マレーシアに本社を置くプロテック企業LiveInは、Wavemaker PartnersとInterVestが主導し、Malaysia Debt Ventures(MDV)、Jungle Ventures、CAC Capitalが参加するプレシリーズB資金調達ラウンドで830万米ドルを調達した。現在マレーシアとタイで事業を展開しているLiveInは、今回の資金をもとに2024年までにベトナムとインドネシアを含む新市場への参入を計画している。また、将来的にはフィリピンや新たな都市部への進出、プラットフォームへの新たなサービス機能の導入も目指している。以前はHostel Huntingとして知られていたLiveInは、2018年に不動産オーナー向けのマーケットプレイスから長期滞在型賃貸ソリューション・プロバイダーへと転換した。120人の従業員を擁する同社は、O2O管理プラットフォームを通じて、既存の物件を手頃な賃貸住宅に変えることに注力しており、今後同プラットフォームに1万室をオンボードする予定であるという。

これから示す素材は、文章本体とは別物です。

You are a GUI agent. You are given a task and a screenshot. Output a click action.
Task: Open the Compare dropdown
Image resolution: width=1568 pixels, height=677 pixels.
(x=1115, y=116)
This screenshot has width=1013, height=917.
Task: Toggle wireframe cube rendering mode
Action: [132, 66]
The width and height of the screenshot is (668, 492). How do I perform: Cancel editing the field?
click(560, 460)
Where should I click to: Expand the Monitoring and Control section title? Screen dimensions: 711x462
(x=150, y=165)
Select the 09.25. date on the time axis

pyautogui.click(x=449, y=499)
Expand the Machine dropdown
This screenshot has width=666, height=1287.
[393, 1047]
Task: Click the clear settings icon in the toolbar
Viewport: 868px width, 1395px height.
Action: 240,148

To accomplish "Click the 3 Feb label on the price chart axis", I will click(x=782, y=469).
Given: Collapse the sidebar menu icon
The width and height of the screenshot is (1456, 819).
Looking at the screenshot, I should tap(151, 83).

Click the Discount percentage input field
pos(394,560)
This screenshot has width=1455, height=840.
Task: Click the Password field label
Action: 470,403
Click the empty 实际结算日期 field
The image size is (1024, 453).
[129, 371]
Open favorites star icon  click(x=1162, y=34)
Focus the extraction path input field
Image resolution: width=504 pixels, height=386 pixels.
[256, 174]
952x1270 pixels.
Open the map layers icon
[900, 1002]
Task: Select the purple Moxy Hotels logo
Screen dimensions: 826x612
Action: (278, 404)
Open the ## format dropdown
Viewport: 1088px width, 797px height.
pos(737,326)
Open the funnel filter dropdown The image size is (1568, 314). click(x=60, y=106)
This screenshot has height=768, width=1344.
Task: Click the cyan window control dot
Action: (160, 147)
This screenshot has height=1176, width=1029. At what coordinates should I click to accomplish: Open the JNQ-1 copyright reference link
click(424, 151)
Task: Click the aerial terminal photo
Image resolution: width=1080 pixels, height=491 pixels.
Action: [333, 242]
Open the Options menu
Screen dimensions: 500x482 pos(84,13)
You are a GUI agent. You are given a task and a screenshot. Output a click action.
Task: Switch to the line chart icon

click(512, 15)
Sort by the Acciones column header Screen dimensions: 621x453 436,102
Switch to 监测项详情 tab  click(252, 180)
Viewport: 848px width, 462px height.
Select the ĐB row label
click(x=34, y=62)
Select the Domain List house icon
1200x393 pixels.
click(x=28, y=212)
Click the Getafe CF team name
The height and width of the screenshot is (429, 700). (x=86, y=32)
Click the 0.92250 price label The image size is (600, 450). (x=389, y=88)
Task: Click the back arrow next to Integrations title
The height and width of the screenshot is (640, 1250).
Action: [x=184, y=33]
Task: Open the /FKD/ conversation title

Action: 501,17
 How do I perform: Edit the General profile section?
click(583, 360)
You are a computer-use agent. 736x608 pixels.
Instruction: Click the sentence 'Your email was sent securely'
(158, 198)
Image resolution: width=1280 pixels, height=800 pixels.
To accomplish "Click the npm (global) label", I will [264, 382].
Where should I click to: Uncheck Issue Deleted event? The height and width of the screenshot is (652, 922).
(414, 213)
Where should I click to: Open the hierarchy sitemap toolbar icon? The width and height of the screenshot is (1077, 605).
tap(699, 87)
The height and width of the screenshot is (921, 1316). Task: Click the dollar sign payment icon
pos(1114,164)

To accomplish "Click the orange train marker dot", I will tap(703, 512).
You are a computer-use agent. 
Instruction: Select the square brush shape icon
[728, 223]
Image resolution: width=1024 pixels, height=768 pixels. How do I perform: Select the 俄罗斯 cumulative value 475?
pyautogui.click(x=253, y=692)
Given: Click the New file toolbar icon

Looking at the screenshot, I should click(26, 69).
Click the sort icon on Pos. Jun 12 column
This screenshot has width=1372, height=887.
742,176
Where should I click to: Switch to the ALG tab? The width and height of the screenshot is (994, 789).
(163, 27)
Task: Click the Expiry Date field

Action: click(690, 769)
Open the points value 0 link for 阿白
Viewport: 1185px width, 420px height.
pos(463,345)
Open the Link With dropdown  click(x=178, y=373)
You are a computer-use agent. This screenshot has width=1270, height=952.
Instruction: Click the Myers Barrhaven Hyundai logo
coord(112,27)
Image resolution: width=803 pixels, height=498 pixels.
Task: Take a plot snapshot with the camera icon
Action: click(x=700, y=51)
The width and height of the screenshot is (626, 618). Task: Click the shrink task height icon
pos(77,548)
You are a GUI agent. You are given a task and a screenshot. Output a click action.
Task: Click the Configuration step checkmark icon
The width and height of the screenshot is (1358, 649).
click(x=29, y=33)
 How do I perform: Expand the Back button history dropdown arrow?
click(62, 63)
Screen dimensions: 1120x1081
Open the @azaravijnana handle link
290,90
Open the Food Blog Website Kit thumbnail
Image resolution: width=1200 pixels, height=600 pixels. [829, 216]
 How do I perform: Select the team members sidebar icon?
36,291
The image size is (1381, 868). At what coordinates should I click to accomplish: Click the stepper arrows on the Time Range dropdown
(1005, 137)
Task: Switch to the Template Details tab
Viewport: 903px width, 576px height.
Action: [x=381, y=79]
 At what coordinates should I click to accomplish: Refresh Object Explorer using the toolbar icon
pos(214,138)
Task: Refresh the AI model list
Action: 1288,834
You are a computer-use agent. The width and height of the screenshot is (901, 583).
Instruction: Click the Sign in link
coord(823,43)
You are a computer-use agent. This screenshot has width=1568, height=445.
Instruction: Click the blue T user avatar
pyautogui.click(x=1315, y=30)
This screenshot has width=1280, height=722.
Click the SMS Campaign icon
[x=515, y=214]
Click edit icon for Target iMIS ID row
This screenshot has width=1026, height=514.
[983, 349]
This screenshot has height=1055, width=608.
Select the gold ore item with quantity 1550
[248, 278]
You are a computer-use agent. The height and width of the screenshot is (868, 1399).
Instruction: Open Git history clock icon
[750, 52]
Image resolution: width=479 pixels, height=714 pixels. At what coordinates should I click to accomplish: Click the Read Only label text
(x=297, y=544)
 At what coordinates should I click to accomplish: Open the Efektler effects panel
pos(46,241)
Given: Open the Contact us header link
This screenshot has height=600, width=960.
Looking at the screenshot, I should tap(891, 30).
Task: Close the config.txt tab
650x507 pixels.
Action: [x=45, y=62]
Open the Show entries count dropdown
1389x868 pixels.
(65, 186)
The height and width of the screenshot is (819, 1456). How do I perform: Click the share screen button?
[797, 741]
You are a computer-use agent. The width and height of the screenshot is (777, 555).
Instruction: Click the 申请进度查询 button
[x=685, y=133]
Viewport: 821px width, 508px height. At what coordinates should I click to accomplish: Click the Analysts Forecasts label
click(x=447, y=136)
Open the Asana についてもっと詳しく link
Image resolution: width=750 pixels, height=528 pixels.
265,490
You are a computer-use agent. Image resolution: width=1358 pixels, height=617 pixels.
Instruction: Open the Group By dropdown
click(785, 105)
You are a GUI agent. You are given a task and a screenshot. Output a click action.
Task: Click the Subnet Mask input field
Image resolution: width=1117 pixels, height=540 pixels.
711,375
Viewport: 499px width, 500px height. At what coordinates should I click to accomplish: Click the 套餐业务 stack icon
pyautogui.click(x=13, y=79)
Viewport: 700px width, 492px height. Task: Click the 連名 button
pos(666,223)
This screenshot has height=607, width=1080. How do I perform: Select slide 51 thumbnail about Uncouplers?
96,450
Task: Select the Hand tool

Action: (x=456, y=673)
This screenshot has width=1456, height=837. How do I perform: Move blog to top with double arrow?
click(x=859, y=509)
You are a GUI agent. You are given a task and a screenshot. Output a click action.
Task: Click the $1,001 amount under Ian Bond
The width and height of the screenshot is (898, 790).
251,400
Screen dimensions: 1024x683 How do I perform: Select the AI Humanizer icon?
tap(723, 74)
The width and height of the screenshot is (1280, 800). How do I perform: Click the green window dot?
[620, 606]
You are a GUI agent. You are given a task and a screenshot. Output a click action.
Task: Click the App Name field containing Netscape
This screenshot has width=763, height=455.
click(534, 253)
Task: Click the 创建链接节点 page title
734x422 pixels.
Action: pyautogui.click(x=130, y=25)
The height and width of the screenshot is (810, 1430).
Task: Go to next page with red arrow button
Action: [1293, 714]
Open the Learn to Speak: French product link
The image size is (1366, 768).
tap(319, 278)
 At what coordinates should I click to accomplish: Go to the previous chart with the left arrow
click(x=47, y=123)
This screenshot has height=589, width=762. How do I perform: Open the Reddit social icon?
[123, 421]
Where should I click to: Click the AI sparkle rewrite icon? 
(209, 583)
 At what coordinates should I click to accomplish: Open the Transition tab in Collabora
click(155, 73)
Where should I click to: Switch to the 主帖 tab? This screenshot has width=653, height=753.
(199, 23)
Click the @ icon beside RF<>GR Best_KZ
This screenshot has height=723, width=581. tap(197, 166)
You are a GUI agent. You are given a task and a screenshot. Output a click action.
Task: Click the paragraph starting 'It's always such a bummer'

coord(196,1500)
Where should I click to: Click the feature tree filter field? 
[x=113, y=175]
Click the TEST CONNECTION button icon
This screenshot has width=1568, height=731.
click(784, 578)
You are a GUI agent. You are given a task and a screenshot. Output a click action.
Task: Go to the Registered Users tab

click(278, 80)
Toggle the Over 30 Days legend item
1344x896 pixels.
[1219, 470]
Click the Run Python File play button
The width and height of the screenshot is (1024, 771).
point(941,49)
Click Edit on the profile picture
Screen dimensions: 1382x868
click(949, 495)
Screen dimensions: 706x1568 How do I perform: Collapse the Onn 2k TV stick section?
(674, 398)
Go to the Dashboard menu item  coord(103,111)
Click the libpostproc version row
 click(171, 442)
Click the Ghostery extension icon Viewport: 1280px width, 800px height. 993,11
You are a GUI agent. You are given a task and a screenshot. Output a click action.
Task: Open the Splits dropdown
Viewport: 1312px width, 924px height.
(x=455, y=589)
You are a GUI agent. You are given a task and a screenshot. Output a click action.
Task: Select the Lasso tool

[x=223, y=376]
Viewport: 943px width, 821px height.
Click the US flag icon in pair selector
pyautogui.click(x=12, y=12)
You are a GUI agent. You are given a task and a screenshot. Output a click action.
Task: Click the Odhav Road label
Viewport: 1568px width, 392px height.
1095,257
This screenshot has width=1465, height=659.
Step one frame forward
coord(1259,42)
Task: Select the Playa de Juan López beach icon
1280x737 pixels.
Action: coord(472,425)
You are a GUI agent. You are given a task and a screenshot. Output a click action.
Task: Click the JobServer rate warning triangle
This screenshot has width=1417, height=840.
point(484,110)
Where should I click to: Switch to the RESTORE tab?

マレーシア有数のサイバーセキュリティ・サービス・プロバイダーであるNexagate Sdn Bhdが、VentureTECH Sdn Bhdから150万米ドルの投資を受けた。この投資は、Nexagateの拡大段階を後押しするもので、主力製品の開発と、革新的なサイバーセキュリティ・ソリューションのポートフォリオ強化に重点を置く。リスク・コンプライアンス、セキュリティ・ポスチャ・アセスメント、セキュリティ・オペレーション・センター(SOC)as-a-serviceを含む包括的なサービス群を提供するNexagateは、企業や政府機関がサイバー脅威に対するセキュリティを強化できるよう支援する。同社の事業拡大の中心は、サイバーセキュリティの完全な可視性を提供するために設計されたソリューション、ネクサ・セキュリティ・インテル(NSI)プラットフォームで、ステークホルダーがサイバーセキュリティの全体的な態勢を強化する上で重要な決定を下す際に役立つ実用的な洞察を提供している。